### Work instructions
Set down each record below precisely, skipping the pictures.

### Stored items
==================================================
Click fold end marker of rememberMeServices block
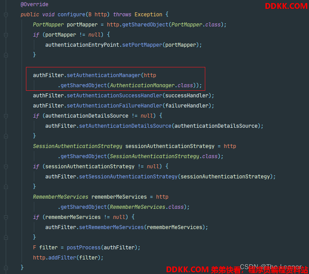Screen dimensions: 309x274 (x=6, y=237)
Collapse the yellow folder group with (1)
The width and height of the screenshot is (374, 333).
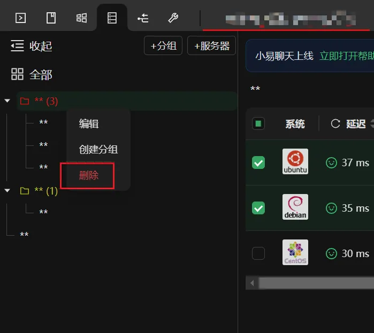point(7,191)
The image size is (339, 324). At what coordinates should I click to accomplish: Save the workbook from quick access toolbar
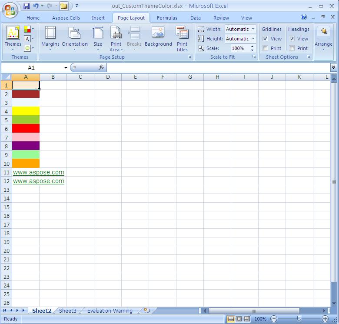click(27, 6)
==================================================
### Exercise output
Click fold end marker of rememberMeServices block
Screen dimensions: 309x274 (x=6, y=237)
Collapse the yellow folder group with (1)
The width and height of the screenshot is (374, 333).
point(7,191)
The image size is (339, 324). At what coordinates should I click to accomplish: Save the workbook from quick access toolbar
click(27, 6)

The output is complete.